Nunca usarei de similhantes processos; nem a elles recorreria para chegar a qualquer logar que pretendesse, ainda que reconhecesse que só assim poderia obtel-o.
Á minha indole e á minha educação repugnam esses processos; mas se assim não fosse, eu teria de renunciar a elles pela consideração pessoal que dedico ao chefe do gabinete e ao illustre ministro das obras publicas.
A este conselheiro da corôa, meu amigo de tantos annos desde o tempo em que frequentámos a universidade, estou preso por uma distinctissima fineza, com que teve a bondade de obsequiar-me n'uma das occasiões mais dolorosas da minha vida, no meio de pungentissimas angustias. N'esse tempo o sr. Emygdio Navarro nem sequer pensava em ser ministro da corôa; mas já tinha revelado superiores merecimentos.
Essa, fineza, sr. ministro das obras publicas, sabe v. exa. que a tenho sempre em lembrança de sincera gratidão; e assim será lembrada por todas as pessoas da minha familia, pelas que eram já nascidas quando a recebi, como pelas que depois têem vindo a este mundo.

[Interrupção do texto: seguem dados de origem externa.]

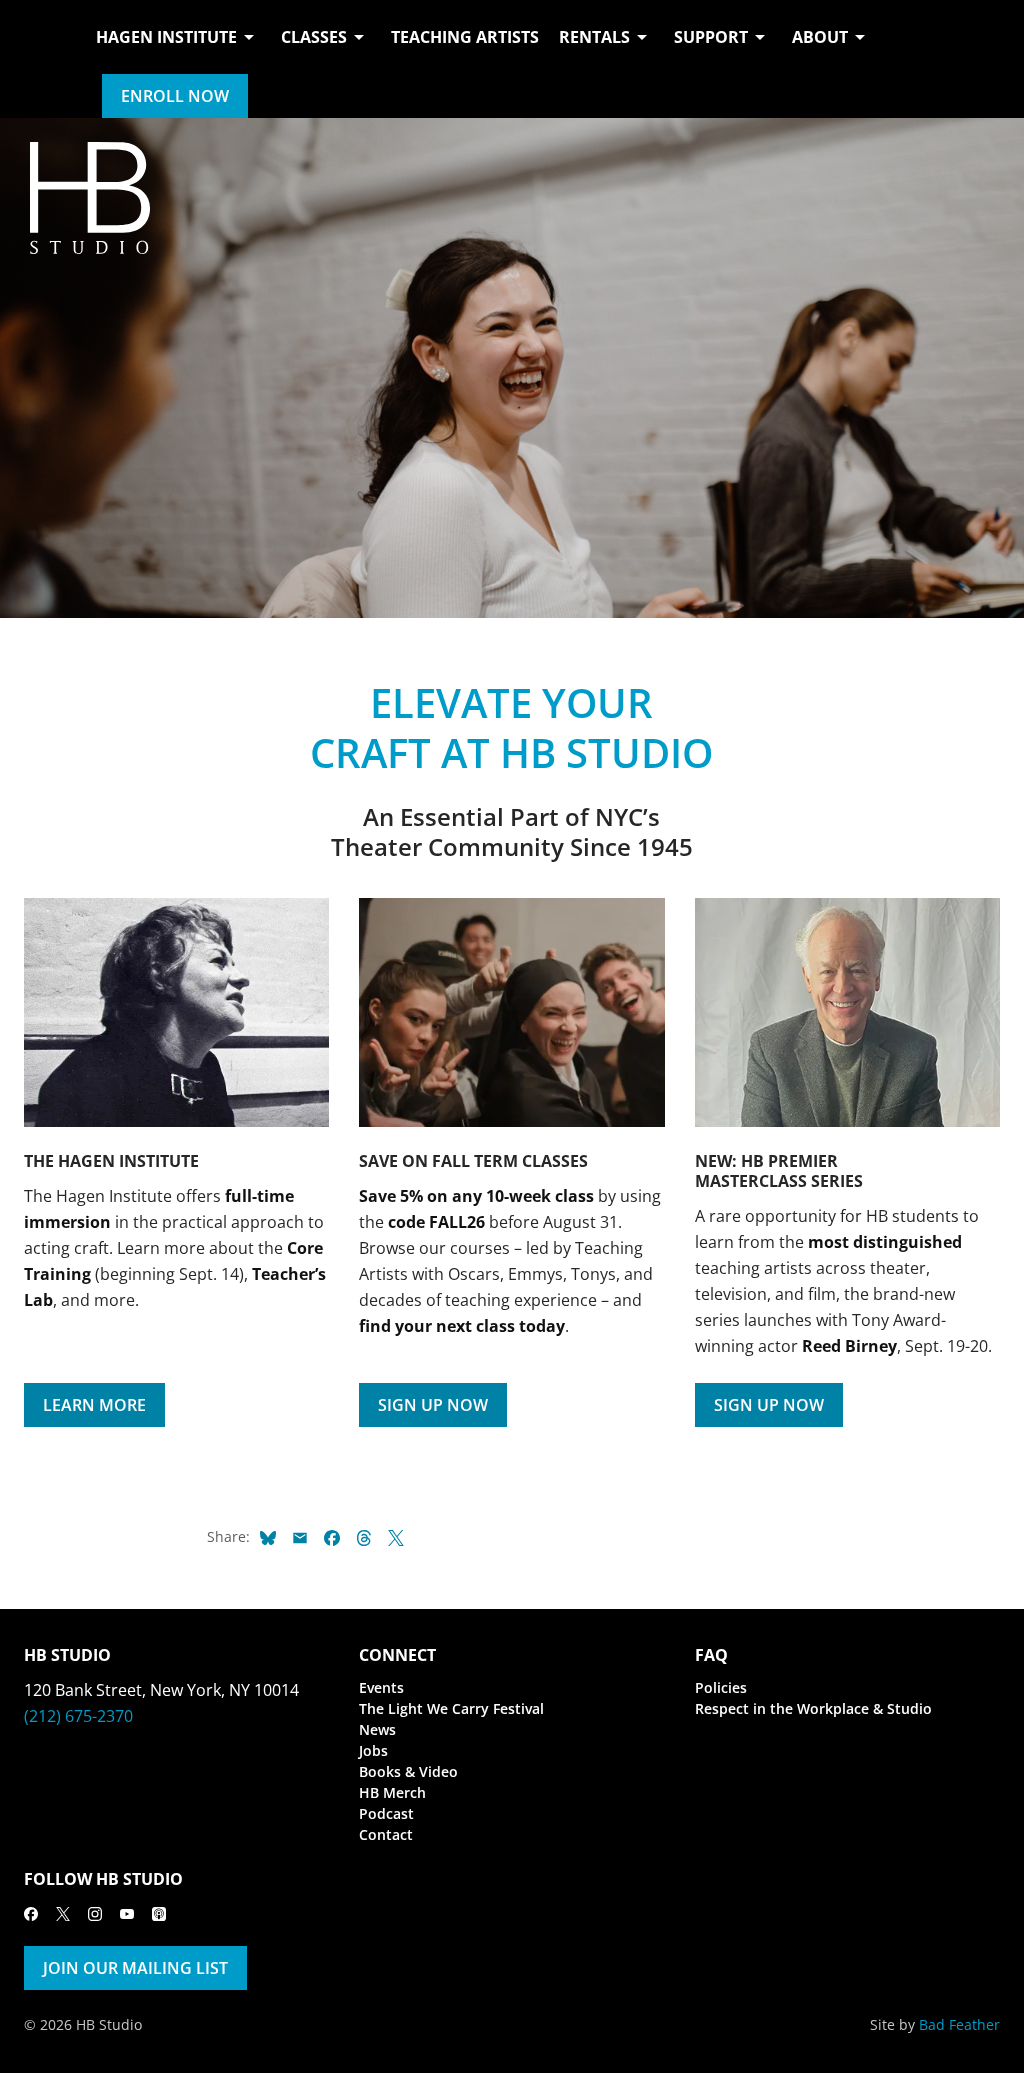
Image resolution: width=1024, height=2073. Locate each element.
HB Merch (392, 1792)
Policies (721, 1687)
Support (711, 37)
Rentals (594, 37)
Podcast (386, 1813)
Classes (314, 37)
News (377, 1729)
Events (381, 1687)
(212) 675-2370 (78, 1716)
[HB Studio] (44, 59)
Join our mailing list (135, 1968)
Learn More (94, 1405)
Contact (386, 1834)
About (820, 37)
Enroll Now (175, 96)
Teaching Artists (465, 37)
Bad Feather (959, 2024)
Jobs (373, 1750)
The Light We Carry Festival (451, 1708)
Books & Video (408, 1771)
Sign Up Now (433, 1405)
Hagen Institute (166, 37)
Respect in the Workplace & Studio (813, 1708)
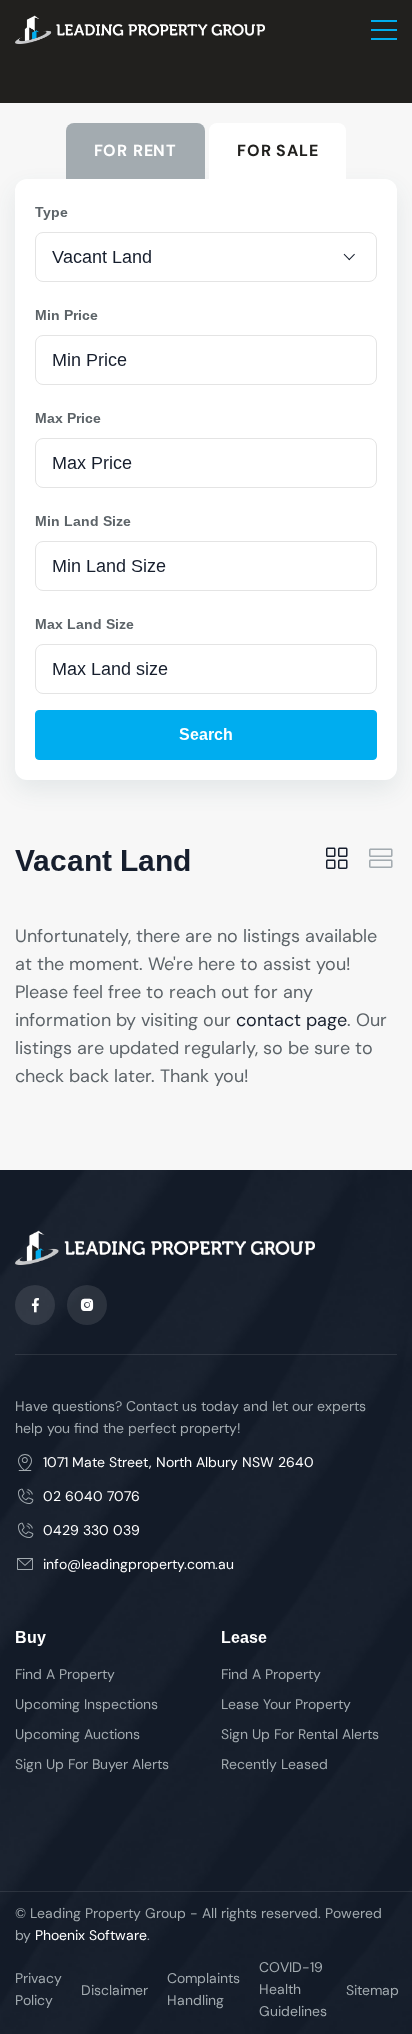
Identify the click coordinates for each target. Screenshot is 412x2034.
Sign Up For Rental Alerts (300, 1734)
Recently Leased (274, 1764)
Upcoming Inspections (86, 1704)
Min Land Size (83, 521)
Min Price (66, 315)
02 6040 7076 (91, 1496)
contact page (291, 1020)
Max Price (68, 418)
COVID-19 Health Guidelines (293, 1989)
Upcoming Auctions (77, 1734)
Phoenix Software (91, 1935)
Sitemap (372, 1990)
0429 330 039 (91, 1530)
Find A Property (65, 1674)
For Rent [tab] (135, 150)
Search (206, 734)
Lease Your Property (286, 1704)
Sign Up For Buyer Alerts (92, 1764)
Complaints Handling (203, 1989)
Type (51, 212)
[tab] (337, 861)
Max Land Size (84, 624)
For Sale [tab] (277, 150)
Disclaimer (114, 1990)
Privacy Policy (38, 1989)
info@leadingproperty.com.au (138, 1564)
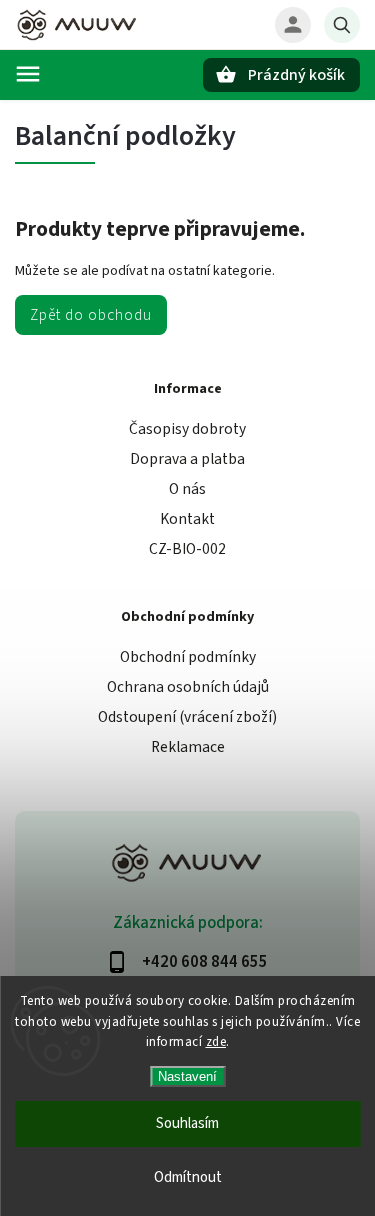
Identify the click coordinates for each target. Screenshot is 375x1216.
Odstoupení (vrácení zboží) (187, 717)
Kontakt (187, 519)
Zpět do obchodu (91, 315)
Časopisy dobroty (187, 429)
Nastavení (187, 1076)
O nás (187, 489)
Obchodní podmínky (188, 657)
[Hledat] (342, 25)
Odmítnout (188, 1177)
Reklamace (188, 747)
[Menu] (28, 74)
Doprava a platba (187, 459)
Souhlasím (187, 1123)
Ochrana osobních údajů (188, 687)
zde (216, 1042)
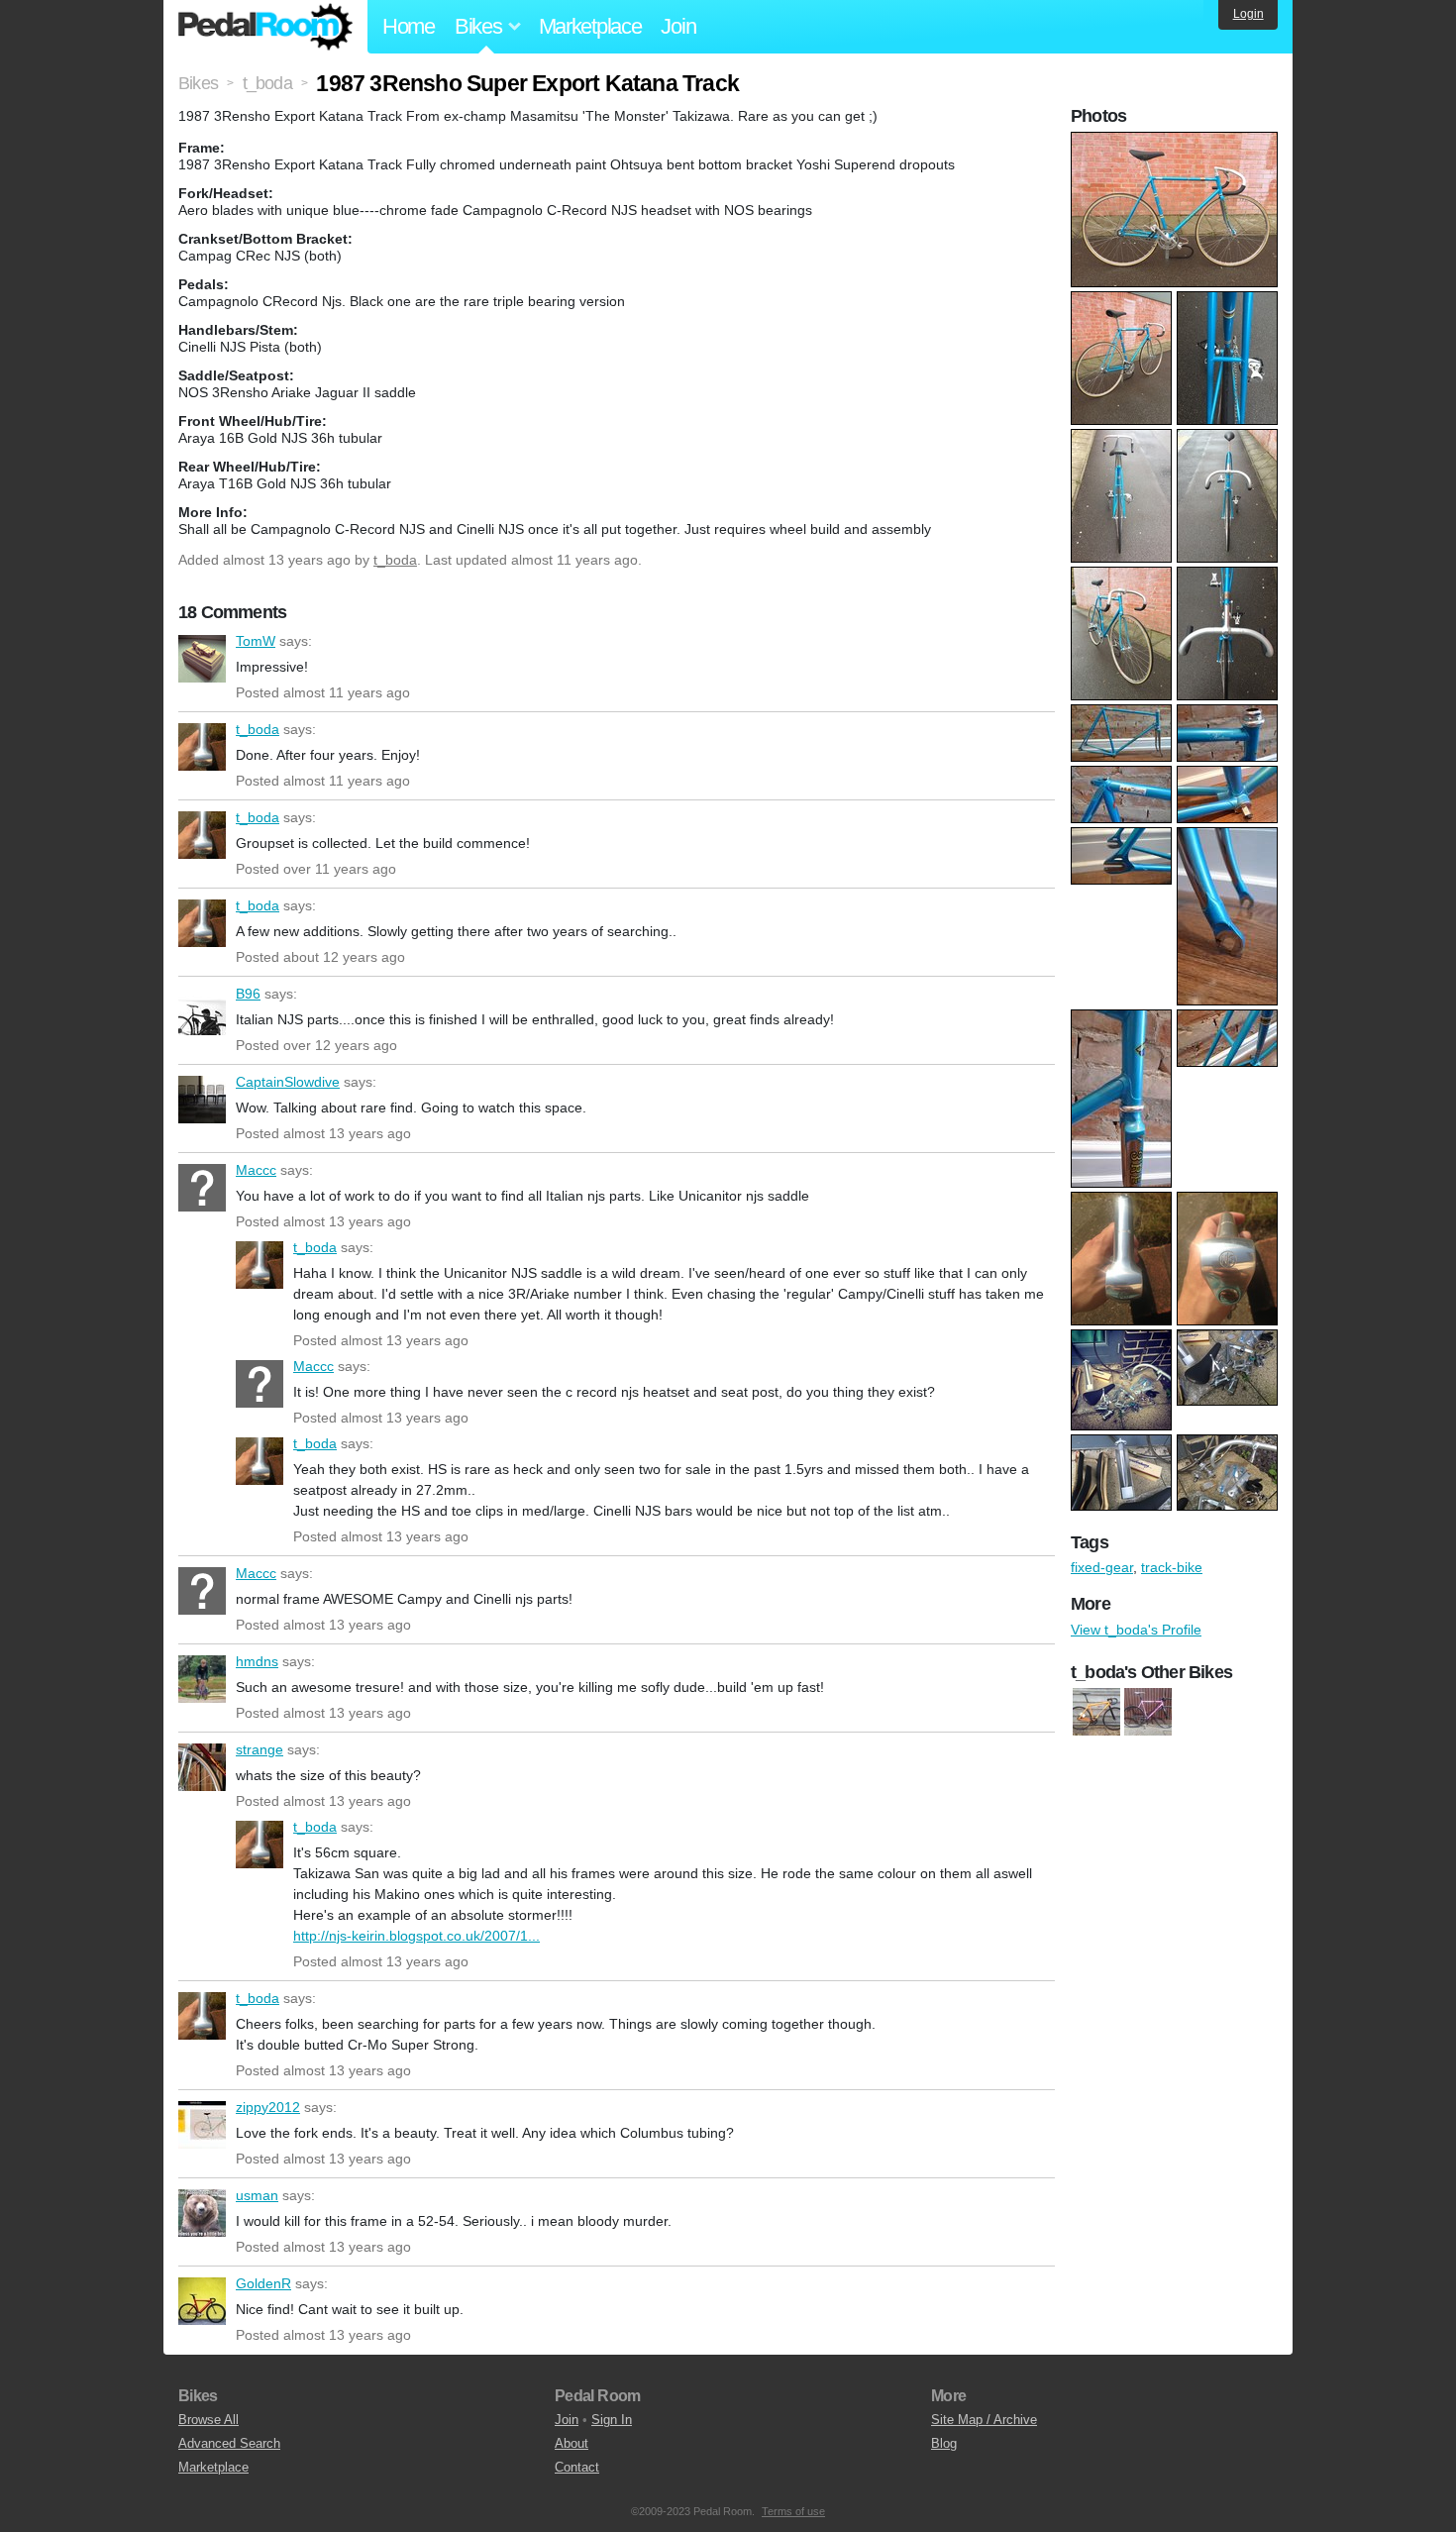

O nome de v. exa., sr. ministro das obras publicas, é e será sempre muito estimado por todos nós.
Faço esta declaração com franco desassombro. Não me seduz a idéa de lisongear um ministro cheio de tantas esperanças, cuja influencia é notavel na governação publica.
O nome do illustre ministro está vinculado a um dos trabalhos que escrevi para o meu acto de conclusões magnas, em pagina de eterna saudade. Ali prestei ao leal e dedicado amigo de meu irmão as homenagens da minha gratidão: com a mesma sinceridade as presto hoje, sem que me deslumbre o brilha de posição elevada a que s. exa. subiu pelos seus incontestaveis merecimentos.
Ao sr. presidente do conselho devo a primeira fineza que recebi n'esta casa, uma das que mais me têem penhorado. Foi s. exa. de benevolencia honrosissima para mim, numa das primeiras occasiões em que fallei n'esta casa, quando se realisou uma celebre interpellação ácerca da administração do districto do Vianna. S. exa., que já tinha sido ministro e era um parlamentar por todos considerado em subida estima, deu-me a honra de responder-me com tão distincta consideração, que me prendeu para sempre. E essa benevolencia, sr. presidente, confirmou-a s. exa. ainda ha poucos mezes, prestando-se com a mais obsequiosa vontade a distinguir-me com uma subida fineza na minha carreira de professor.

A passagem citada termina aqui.